John a suggéré à Thomas de nouvelles fonctionnalités. Après la mise en œuvre de celles-ci, John présenta le paquet de routines dans une interface graphique. En 1989, il a vendu avec un très beau succès le programme Adobe system présenté sous le nom de Photoshop.

Thomas est resté concepteur principal de l'interface Photoshop jusqu'à la version Cs4. Ensuite, il a pris en charge le développement du plug-in Caméra Raw. Il continue aujourd'hui à développer plus en avant les logiciels adobe destinés au dématriçage des fichiers bruts ( RAW) de nos appareils photos.

Le format Raw, négatif numérique.

C'est la manière dont est qualifié ce fichier brut par Thomas Knoll. En effet, le fichier brut (Raw) est défini comme un enregistrement des données brutes saisies par le capteur englobant les métadonnées créées par votre boitier. En état, il n'est pas considéré en tant qu'image. Il peut s'apparenter par analogie au négatif argentique.
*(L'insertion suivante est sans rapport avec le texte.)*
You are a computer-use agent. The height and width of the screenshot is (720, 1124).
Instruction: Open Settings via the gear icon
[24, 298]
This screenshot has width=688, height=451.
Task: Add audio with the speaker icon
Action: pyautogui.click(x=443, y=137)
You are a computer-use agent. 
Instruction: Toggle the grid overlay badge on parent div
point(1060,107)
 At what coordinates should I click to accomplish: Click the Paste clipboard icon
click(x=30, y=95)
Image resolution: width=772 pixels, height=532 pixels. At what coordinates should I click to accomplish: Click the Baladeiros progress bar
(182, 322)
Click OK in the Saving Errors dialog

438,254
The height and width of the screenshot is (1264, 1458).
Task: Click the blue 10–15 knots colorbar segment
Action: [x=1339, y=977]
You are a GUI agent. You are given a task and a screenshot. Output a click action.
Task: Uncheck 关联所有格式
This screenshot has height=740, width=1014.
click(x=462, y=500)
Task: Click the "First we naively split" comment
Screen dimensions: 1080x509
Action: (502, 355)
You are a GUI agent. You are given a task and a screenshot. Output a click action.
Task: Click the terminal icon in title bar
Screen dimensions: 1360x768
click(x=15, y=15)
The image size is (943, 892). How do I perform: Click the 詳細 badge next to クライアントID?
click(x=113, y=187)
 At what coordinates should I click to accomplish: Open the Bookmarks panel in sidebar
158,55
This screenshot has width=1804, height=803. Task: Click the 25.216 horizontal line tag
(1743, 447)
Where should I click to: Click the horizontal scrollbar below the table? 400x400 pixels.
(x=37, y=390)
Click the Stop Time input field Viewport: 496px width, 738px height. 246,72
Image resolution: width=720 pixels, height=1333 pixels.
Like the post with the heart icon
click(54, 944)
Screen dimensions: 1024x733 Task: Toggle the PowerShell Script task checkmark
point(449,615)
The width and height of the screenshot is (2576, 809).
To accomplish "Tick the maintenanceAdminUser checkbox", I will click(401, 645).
Pour en découvrir le contenu, il faut appliquer un développement. La finalité de celui-ci sera destiné à un affichage écran et des sorties analogiques (papier et autres). Il faut donc toute cette procédure pour en découvrir l'image couleur et en percevoir toutes ses finesses.

Il existe cependant une énorme différence avec le négatif argentique. Ses valeurs ne sont pas inversées. Le négatif numérique est bien loin de la logique de traitement de l'image argentique. Mais, si ce n'est pas vraiment un négatif en tant que tel. Il n'est pas si simple de l'exploiter. Le révéler va demander de s'appuyer sur les métadonnées enregistrées par l'appareil. Elles renseignent aux programmes la balance de blanc, l'objectif utilisé, la sensibilité iso, l'ouverture, la vitesse. Ces informations auront un impact direct sur l'interprétation des logiciels. Et c'est sur le cumul de toutes ces informations que sera interprété une version d’image couleur de votre capture.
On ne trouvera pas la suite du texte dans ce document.